=== RECORD EXTRACTS ===
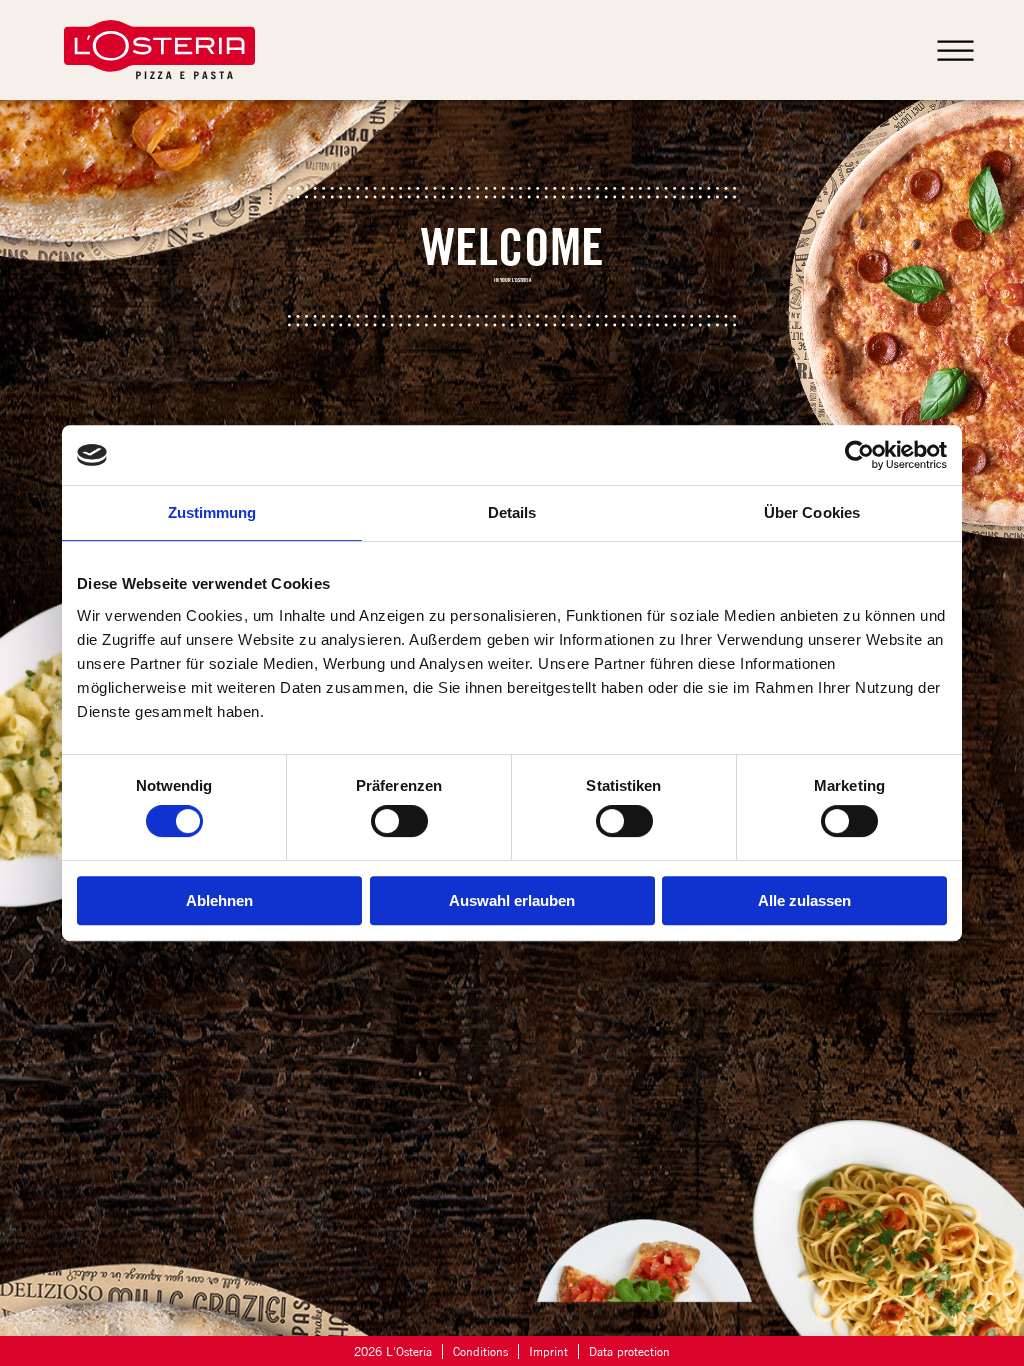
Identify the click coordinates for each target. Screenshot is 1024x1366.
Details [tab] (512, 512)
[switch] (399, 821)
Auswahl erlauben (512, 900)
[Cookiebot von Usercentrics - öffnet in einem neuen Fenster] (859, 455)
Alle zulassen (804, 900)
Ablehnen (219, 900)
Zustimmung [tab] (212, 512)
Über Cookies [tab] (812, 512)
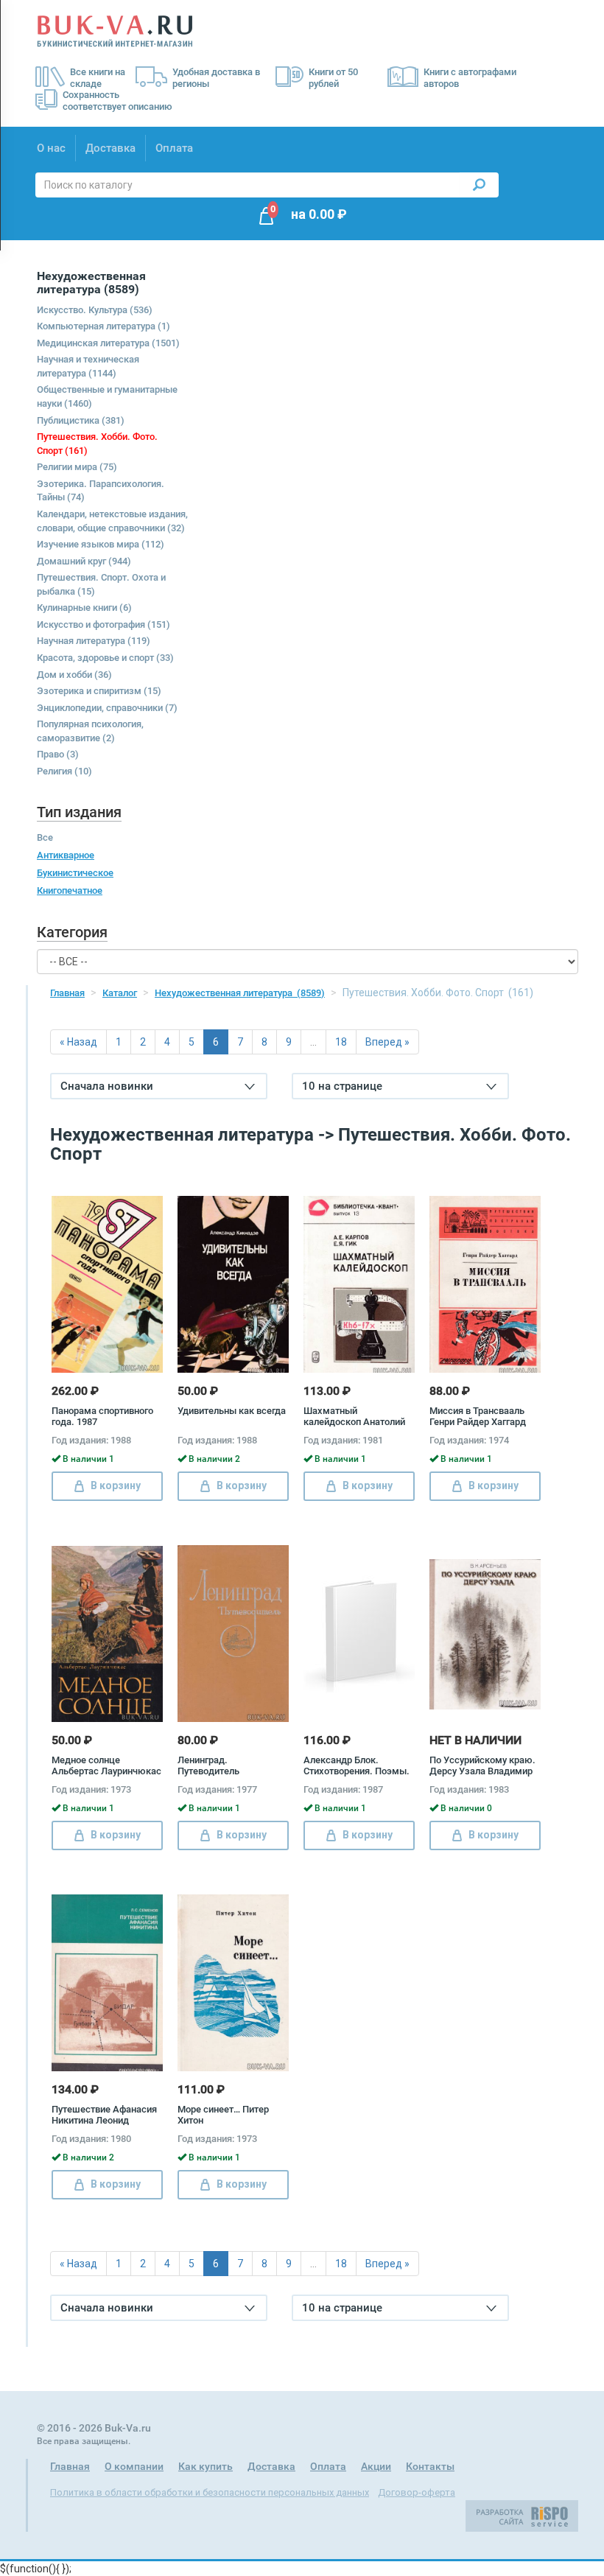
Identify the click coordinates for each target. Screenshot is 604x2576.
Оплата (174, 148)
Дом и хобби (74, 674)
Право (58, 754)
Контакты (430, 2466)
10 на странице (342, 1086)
===
GOAL OF THE EXERCISE – Go to the line that contains "Über Cookies [tab] (812, 512)" and copy exactly from there through the last line of the records above, both included. Omit pictures.

EXERCISE RESULT –
Über Cookies [tab] (812, 512)
Identify the click coordinates for each target. Screenshot is 604x2576.
Оплата (174, 148)
Дом и хобби (74, 674)
Право (58, 754)
Контакты (430, 2466)
10 на странице (342, 1086)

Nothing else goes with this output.